* [WORK INSTRUCTIONS]: Below are the entries. Transcribe exactly the lines from the one with "Task: Open Type" through the one with "The image size is (607, 364).", ends included, and leave out all others.
┄┄┄┄┄┄┄┄┄┄
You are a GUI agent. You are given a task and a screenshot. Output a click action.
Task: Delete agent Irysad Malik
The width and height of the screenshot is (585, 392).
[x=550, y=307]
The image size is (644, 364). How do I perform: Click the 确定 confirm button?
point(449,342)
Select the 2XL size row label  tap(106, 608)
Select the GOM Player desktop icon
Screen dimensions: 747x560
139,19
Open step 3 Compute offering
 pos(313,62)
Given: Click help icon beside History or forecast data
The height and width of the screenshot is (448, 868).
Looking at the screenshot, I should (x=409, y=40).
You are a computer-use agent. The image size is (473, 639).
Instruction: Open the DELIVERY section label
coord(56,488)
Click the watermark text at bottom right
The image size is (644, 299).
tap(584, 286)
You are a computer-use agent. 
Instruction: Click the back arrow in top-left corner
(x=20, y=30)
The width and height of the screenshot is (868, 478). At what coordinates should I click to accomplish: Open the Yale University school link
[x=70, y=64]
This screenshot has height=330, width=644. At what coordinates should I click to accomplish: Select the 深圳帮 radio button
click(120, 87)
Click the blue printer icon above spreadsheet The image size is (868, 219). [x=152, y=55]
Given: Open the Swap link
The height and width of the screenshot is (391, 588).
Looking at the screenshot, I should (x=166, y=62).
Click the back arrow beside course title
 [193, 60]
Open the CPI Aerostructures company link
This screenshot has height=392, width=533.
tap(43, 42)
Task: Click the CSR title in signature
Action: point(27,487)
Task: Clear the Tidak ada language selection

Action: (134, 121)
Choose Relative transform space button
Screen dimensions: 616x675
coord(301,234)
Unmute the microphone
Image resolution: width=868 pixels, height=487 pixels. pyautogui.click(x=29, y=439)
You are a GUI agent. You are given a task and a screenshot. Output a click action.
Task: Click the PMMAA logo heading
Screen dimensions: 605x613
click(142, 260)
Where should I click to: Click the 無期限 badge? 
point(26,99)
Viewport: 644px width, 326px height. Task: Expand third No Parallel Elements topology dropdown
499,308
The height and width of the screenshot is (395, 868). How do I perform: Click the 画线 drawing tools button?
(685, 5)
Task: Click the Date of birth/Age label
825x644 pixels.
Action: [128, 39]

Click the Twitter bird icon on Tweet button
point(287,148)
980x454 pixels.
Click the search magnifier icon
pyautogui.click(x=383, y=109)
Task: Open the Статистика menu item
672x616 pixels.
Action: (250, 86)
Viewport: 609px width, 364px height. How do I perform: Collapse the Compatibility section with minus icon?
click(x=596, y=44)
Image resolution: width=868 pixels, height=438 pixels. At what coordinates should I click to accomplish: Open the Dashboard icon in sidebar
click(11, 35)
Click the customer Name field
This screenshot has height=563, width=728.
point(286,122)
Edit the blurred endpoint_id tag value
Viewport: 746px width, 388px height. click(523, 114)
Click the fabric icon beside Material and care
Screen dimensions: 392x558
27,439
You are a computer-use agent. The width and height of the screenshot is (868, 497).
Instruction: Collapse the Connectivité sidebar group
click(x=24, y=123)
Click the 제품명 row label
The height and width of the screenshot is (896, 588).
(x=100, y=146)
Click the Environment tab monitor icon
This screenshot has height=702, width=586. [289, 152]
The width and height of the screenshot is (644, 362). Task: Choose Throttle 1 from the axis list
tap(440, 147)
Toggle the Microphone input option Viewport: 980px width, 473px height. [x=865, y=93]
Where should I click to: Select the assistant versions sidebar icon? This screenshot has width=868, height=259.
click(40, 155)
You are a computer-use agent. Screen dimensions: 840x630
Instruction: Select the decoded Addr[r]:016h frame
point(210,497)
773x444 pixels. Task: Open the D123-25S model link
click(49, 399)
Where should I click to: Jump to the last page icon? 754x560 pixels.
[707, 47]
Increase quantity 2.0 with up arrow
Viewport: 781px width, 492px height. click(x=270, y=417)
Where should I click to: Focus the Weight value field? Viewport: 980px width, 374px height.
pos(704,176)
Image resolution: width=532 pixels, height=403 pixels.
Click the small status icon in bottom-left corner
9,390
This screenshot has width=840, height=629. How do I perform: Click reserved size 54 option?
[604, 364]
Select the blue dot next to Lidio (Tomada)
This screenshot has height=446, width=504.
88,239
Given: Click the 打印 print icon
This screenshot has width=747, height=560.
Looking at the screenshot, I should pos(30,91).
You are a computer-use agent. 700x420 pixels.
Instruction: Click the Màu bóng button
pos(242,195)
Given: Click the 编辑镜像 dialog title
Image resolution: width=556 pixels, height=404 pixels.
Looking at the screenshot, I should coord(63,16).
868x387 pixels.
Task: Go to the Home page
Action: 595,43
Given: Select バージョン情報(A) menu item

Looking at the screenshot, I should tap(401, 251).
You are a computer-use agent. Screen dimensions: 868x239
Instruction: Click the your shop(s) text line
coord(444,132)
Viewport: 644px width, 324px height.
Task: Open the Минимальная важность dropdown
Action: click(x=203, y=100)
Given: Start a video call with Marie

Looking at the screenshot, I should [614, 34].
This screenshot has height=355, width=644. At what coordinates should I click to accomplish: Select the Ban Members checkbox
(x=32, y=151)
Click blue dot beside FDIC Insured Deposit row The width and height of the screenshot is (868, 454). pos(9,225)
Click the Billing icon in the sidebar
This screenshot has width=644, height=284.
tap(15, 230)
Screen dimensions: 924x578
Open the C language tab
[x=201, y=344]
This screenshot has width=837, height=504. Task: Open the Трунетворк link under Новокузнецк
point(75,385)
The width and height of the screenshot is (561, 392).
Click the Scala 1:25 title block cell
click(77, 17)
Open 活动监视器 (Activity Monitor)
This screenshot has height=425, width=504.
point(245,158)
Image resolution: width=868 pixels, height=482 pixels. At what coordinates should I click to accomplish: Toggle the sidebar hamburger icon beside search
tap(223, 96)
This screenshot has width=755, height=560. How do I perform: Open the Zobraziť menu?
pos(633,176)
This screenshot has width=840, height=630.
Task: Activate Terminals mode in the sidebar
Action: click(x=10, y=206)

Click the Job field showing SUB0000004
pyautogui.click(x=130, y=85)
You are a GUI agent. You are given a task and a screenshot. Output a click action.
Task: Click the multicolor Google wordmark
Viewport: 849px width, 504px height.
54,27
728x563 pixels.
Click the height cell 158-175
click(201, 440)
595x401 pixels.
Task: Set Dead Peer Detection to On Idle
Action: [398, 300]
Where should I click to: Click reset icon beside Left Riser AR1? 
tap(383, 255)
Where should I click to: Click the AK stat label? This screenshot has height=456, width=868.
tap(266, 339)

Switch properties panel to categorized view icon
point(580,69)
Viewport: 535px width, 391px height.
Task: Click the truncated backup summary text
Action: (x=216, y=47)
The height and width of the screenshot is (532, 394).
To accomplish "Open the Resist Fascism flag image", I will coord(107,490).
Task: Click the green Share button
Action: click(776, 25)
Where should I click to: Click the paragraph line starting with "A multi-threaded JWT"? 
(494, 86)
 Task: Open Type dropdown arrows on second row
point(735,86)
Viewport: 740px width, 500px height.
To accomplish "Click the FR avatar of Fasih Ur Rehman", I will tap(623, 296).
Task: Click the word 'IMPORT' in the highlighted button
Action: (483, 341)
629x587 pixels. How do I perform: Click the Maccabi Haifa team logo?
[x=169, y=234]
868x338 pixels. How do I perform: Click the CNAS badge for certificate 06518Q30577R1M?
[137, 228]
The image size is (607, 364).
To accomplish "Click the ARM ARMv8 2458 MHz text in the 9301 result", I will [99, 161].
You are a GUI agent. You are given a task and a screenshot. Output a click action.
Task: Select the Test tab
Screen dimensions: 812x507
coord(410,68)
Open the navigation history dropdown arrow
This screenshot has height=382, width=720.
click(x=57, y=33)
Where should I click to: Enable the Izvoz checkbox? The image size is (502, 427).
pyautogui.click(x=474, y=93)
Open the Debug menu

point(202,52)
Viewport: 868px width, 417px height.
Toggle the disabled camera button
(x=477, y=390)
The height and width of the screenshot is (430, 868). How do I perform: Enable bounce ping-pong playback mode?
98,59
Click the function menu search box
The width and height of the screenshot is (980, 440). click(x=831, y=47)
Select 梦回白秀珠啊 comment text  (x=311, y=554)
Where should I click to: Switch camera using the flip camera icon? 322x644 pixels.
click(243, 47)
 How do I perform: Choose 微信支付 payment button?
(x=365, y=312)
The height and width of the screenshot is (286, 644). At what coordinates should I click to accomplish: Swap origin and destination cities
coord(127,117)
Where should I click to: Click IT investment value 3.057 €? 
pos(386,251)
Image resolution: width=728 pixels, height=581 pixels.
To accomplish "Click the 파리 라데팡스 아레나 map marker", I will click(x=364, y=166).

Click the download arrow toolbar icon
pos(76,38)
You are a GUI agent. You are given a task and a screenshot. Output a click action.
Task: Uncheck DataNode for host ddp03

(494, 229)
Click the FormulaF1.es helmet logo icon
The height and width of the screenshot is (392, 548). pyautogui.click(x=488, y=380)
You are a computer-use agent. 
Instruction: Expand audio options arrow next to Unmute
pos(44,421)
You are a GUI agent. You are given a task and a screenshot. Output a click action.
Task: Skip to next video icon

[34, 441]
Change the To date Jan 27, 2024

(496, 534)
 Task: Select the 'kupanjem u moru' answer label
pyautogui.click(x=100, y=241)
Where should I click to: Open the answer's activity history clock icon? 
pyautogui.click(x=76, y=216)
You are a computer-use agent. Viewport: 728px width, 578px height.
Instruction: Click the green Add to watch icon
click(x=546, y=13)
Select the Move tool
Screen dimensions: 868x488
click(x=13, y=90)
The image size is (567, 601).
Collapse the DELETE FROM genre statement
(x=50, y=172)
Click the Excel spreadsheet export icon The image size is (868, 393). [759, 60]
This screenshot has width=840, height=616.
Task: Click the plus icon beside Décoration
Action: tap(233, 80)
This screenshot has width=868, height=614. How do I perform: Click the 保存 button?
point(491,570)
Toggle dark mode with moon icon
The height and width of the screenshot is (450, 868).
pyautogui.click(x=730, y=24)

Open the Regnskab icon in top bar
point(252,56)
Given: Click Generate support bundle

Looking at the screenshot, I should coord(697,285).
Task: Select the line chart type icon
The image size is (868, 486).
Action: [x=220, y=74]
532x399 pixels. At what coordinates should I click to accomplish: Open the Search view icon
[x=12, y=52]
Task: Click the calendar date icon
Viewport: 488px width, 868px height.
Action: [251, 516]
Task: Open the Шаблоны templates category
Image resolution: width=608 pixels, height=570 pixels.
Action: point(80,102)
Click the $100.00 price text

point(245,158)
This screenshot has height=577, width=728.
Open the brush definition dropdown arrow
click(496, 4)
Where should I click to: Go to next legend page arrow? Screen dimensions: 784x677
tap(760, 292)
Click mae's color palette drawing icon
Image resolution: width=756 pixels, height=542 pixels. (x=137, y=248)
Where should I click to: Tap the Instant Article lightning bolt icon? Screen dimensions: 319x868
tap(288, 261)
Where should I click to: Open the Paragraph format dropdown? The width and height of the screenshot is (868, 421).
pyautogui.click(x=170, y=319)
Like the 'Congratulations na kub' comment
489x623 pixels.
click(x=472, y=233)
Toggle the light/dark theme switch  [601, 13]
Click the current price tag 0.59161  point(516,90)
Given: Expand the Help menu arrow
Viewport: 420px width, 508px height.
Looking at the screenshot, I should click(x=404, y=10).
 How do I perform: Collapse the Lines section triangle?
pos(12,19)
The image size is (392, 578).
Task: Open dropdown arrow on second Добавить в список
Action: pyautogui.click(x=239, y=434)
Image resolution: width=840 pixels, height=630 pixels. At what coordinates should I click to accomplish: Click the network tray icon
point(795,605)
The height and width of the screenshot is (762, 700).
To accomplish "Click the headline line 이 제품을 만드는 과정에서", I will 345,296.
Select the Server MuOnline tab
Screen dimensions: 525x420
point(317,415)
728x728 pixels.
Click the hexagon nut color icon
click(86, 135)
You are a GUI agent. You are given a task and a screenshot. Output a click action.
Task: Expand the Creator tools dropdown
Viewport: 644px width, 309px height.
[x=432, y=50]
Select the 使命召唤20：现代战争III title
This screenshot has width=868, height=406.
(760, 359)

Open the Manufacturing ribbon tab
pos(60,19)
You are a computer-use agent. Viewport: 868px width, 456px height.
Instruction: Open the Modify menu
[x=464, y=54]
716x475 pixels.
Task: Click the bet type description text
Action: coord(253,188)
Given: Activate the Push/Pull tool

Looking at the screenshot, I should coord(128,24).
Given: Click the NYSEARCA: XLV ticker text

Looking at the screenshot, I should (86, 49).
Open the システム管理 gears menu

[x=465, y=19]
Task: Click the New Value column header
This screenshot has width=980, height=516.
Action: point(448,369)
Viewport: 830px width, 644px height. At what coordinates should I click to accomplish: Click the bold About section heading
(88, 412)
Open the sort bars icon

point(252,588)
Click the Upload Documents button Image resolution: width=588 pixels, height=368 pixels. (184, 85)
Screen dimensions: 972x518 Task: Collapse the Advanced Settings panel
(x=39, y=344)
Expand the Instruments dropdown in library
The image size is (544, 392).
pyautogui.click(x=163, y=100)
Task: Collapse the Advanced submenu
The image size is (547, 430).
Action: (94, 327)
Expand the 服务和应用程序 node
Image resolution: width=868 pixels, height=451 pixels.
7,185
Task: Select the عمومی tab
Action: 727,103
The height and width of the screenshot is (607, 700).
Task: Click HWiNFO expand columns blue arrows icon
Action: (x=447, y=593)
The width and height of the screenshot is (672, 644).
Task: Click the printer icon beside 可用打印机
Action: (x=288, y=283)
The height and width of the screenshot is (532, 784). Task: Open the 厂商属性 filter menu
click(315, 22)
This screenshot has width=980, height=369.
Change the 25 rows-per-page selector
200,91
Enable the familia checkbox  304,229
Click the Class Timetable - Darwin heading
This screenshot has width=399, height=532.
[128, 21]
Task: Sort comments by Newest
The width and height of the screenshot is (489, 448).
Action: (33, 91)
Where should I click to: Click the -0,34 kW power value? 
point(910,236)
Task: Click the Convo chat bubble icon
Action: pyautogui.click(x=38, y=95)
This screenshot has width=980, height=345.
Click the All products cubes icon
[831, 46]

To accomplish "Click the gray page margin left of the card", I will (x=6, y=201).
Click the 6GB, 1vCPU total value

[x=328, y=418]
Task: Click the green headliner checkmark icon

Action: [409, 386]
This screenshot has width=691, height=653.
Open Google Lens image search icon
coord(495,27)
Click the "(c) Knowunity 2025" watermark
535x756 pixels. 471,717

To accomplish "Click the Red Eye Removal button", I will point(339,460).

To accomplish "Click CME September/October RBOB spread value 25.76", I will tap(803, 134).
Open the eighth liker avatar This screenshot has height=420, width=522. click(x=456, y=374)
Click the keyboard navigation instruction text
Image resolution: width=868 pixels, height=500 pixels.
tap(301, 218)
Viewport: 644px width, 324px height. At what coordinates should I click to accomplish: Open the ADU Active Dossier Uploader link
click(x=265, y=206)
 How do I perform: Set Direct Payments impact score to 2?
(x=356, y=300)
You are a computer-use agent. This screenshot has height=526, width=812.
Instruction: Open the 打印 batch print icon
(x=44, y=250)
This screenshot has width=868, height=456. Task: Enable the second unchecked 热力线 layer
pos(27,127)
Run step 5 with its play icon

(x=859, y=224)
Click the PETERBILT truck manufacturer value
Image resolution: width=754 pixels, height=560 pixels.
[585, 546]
┄┄┄┄┄┄┄┄┄┄
* [SOLUTION TO THE EXERCISE]:
 Task: Open Type dropdown arrows on second row
point(735,86)
Viewport: 740px width, 500px height.
To accomplish "Click the FR avatar of Fasih Ur Rehman", I will tap(623, 296).
Task: Click the word 'IMPORT' in the highlighted button
Action: (483, 341)
629x587 pixels. How do I perform: Click the Maccabi Haifa team logo?
[x=169, y=234]
868x338 pixels. How do I perform: Click the CNAS badge for certificate 06518Q30577R1M?
[137, 228]
The image size is (607, 364).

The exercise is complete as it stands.